Mais Maurice Pinguet maîtrise son sujet. Le directeur de l’Institut franco-japonais de Tokyo puis professeur à l’université de Tokyo entend, avant de plonger dans l’analyse du suicide au Japon, questionner le lecteur sur la notion de suicide telle qu’on la conçoit en Occident, afin de démontrer toute l’ambivalence qui s’y loge également de ce côté-ci de la planète.
Déconstruire le mythe
Caton d’Utique à l’ouverture, Yukio Mishima, célèbre écrivain et dramaturge japonais, à la clôture de l’ouvrage.
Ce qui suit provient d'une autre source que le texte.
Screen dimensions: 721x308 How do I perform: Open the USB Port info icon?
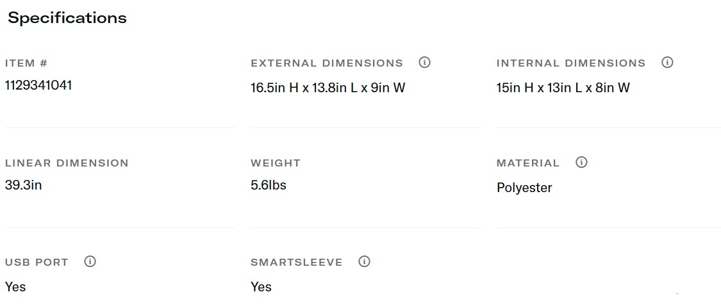tap(90, 262)
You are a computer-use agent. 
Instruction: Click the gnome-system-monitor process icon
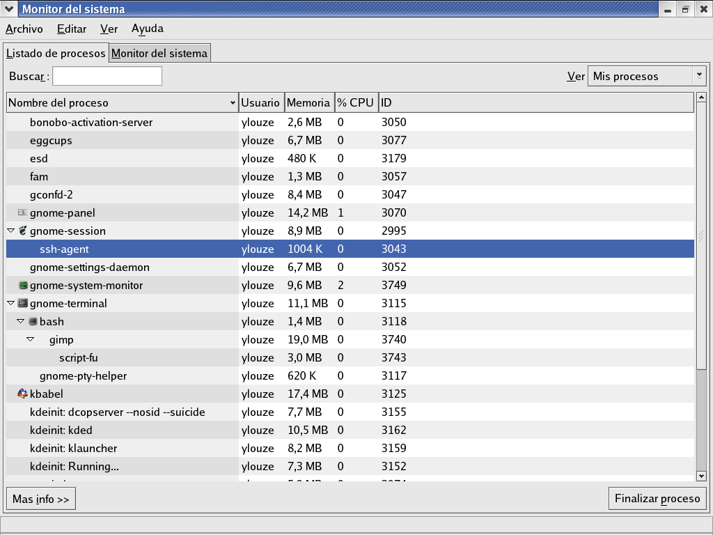[x=22, y=285]
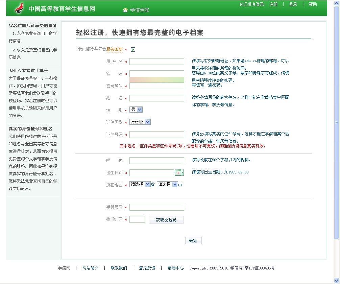
Task: Focus the 用户名 username input field
Action: (157, 62)
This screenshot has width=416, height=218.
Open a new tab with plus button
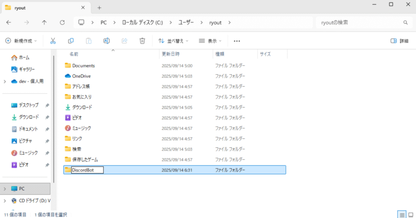click(100, 8)
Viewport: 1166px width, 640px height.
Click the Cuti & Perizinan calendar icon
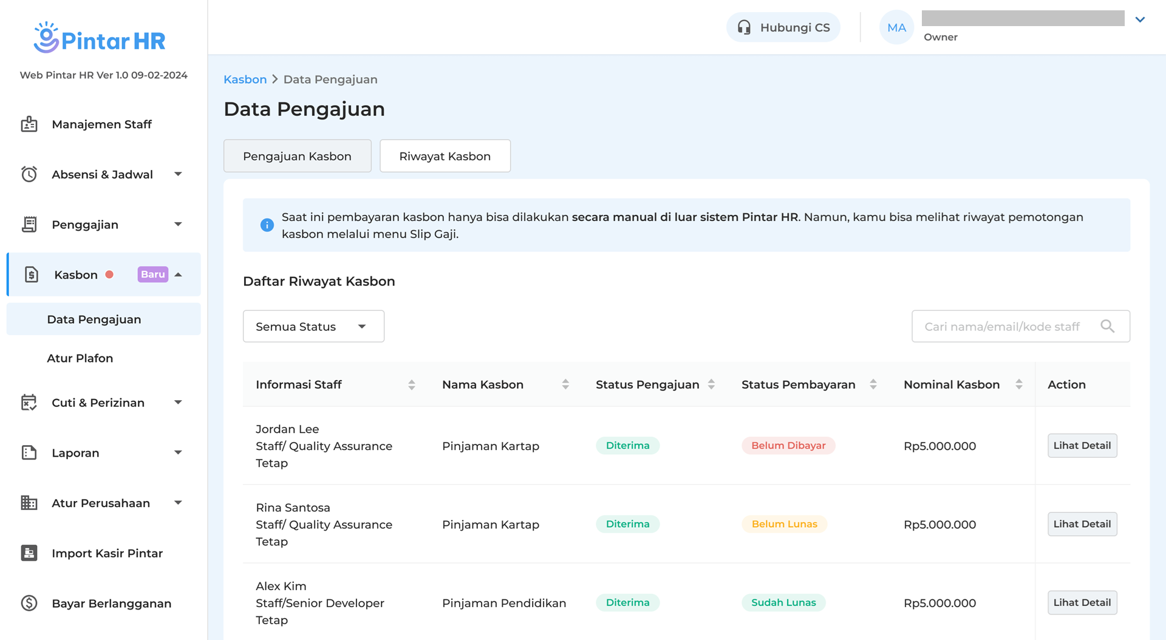29,403
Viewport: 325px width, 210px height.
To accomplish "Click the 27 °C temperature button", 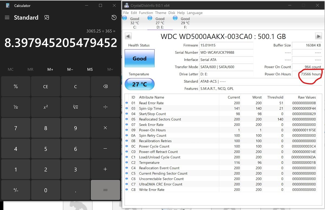I will pyautogui.click(x=139, y=84).
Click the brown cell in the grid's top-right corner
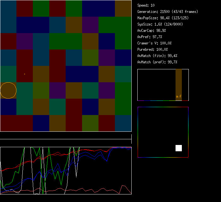Screen dimensions: 221x202 123,9
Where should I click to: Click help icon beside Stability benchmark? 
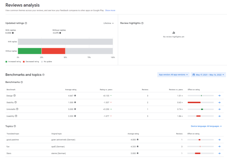click(x=16, y=102)
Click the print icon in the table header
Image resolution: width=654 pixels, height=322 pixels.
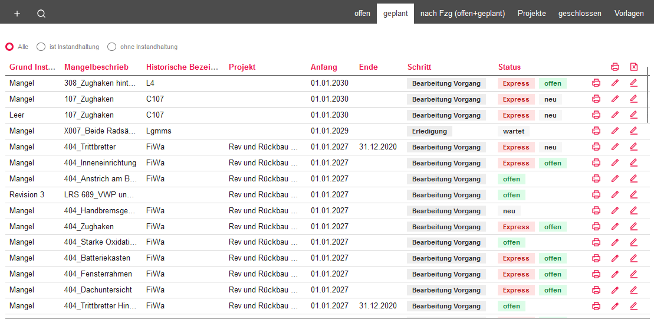[615, 67]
Un suicide imaginé par son auteur comme l’apothéose d’une vie dédiée à l’éthique samouraï, et comptant parmi les événements marquants de la décennie 1970. Entre ces deux personnages pris en exemple, l’auteur explique que la mort volontaire, qui traverse les époques, recouvre diverses réalités : l’idéal de détachement bouddhiste, l’apogée de la carrière du guerrier, la clé de voûte de la féodalité, une épreuve amoureuse ou encore un acte synonyme de désespoir et de déracinement.
Maurice Pinguet convoque dans cet ouvrage l’anthropologie, les statistiques, la philosophie, la poésie, les textes de lois ou les codes samouraïs, pour livrer une analyse précise et riche de ce que recouvre le suicide au Japon. Avec un regard pointu sur la mort, la religion, le rapport à la famille, à la hiérarchie, au pouvoir ou à l’amour, Maurice Pinguet déconstruit, de manière scientifique, cette idée que l’archipel serait le pays du suicide. Une lecture dense mais fluide et accessible, grâce à la grande maîtrise du sujet par son auteur.
La mort volontaire au Japon (1984), un ouvrage de Maurice Pinguet publié aux éditions Gallimard.